Além do perfil traçado pela polícia, Jorge Lordello aponta, ainda, idosos ou pessoas que, de forma inesperada, tiveram perda de memória. Casos mais graves relacionados a episódios violentos são, segundo o especialista, mais raros. “A maior parte dos desaparecidos sai de casa por conta própria e reaparecem, geralmente, quatro ou cinco dias depois”, explicou, observando que, quando há suspeita de crime, a partir da linha de investigação do caso, a polícia instaura inquérito civil.
José Laércio da Silva, o Léca, 55, não se enquadra neste perfil, segundo familiares. O morador de Rio Grande da Serra foi visto pela última vez no dia 22 de abril deste ano na Rua Botucatu, próximo da casa de seus pais, onde também residia. As buscas foram iniciadas na data do desaparecimento. Para reforçar esse trabalho, um de seus irmãos, Sergio José da Silva, 45, deixou o trabalho de autônomo para conseguir novas pistas do paradeiro de Léca.

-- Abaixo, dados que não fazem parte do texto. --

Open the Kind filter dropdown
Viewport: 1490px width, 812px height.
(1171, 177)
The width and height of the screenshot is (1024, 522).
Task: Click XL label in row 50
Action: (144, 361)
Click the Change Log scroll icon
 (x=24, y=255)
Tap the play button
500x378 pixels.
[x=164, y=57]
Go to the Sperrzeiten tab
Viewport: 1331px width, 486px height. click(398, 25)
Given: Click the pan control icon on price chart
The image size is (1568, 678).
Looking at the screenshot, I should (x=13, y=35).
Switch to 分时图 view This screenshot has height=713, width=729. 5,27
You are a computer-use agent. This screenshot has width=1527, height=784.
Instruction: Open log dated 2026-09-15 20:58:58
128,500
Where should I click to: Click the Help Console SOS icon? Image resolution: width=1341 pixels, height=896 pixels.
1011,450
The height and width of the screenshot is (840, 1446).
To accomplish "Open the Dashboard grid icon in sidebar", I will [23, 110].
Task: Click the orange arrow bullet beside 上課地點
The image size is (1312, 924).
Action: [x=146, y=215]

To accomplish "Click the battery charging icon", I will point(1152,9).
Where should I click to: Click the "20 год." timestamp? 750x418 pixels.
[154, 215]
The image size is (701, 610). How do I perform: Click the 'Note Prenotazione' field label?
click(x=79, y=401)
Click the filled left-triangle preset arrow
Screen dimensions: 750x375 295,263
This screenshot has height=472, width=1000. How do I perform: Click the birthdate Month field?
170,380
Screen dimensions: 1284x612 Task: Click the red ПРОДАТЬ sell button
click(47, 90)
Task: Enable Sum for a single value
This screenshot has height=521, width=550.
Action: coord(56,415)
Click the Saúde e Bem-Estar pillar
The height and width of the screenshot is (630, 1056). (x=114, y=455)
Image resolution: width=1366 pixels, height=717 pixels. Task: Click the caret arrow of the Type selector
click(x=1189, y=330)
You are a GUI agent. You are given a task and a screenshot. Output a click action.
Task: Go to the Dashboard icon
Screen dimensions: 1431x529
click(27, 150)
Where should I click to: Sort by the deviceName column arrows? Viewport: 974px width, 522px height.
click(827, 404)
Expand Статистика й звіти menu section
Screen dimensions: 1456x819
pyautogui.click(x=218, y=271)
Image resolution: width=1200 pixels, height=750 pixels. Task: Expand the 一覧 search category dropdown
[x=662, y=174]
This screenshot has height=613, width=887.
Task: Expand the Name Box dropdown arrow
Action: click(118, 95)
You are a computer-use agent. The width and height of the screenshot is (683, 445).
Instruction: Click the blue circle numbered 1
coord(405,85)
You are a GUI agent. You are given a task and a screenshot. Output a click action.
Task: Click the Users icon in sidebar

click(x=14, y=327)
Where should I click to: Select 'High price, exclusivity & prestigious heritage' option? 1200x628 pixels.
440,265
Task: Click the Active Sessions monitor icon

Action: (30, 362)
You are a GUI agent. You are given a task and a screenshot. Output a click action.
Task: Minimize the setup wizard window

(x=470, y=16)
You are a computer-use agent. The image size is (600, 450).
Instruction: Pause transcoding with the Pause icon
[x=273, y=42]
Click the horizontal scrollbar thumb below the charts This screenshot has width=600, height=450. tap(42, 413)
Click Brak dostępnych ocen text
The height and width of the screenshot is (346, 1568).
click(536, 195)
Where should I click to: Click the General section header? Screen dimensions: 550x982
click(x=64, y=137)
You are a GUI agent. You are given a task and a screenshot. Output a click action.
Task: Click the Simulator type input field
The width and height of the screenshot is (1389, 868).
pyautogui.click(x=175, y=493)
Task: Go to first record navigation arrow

“Há dez anos ele sofreu um acidente e bateu a cabeça, mas mantinha rotina normal, com um pouco menos de dinamismo do que tinha antes. Ele catava reciclável para vender e sempre voltava para o almoço. Naquele dia, ele não voltou. Consegui com uma chácara de eventos a imagem do último local onde ele foi visto. Depois dali, ele sumiu misteriosamente”, contou Sérgio.
A angústia de quem espera pelo reencontro não passa. Os pais de Léca, Manoel José da Silva, 78, e Marinete Dantas da Silva, 76, sofrem a cada nova notícia na televisão sobre assassinatos. “Piora também quando chove, quando faz frio. Minha mãe fica preocupada imaginando como ele está, se está bem. Ela está muito abalada. É muito ruim”, contou Sérgio.
As investigações desse caso contam com o apoio da GCM (Guarda Civil Municipal) de Rio Grande da Serra, que utiliza cães farejadores nas buscas. O pedido de análise de imagens da estação de trem da cidade também foi feito às autoridades policiais. A esperança de que Léca seja encontrado não acabou. “Achamos que ele teve um surto e está em outro lugar. Queremos uma solução, que ele seja encontrado”.
Família deve informar sumiço de imediato
Famílias de pessoas desaparecidas devem buscar a delegacia de polícia mais próxima para comunicar o caso e registrar a ocorrência. O registro do BO (Boletim de Ocorrência) pode ser feito no mesmo dia do desaparecimento, sem a necessidade de esperar o período de 24 horas, como muita gente imagina. É o que explica o especialista em segurança pública e privada, Jorge Lordello.
“Se a família suspeita do desaparecimento e tem certeza que aconteceu algo estranho deve sim fazer o BO. O registro deve conter o máximo de características importantes sobre a pessoa desaparecida. Dados de identificação, fotografia atualizada, informações sobre último local onde soube que a pessoa esteve, vestimenta, se portava celular, documentos ou outros objetos. Informações sobre tatuagens, cicatrizes, entre outras, auxiliam no processo de identificação”, explicou Lordello.
Apresentar breve histórico sobre a pessoa desaparecida e relatar possíveis problemas emocionais ou saúde também contribuem para que a polícia estabeleça uma linha inicial de investigação. “Quanto mais informações, maior a possibilidade de a pessoa ser encontrada”, concluiu o especialista.
Oficialmente, há canais para receber pistas e informações sobre pessoas que estão perdidas, entre os quais o Disque Denúncia, pelo telefone 181, que mantém o anonimato de quem liga.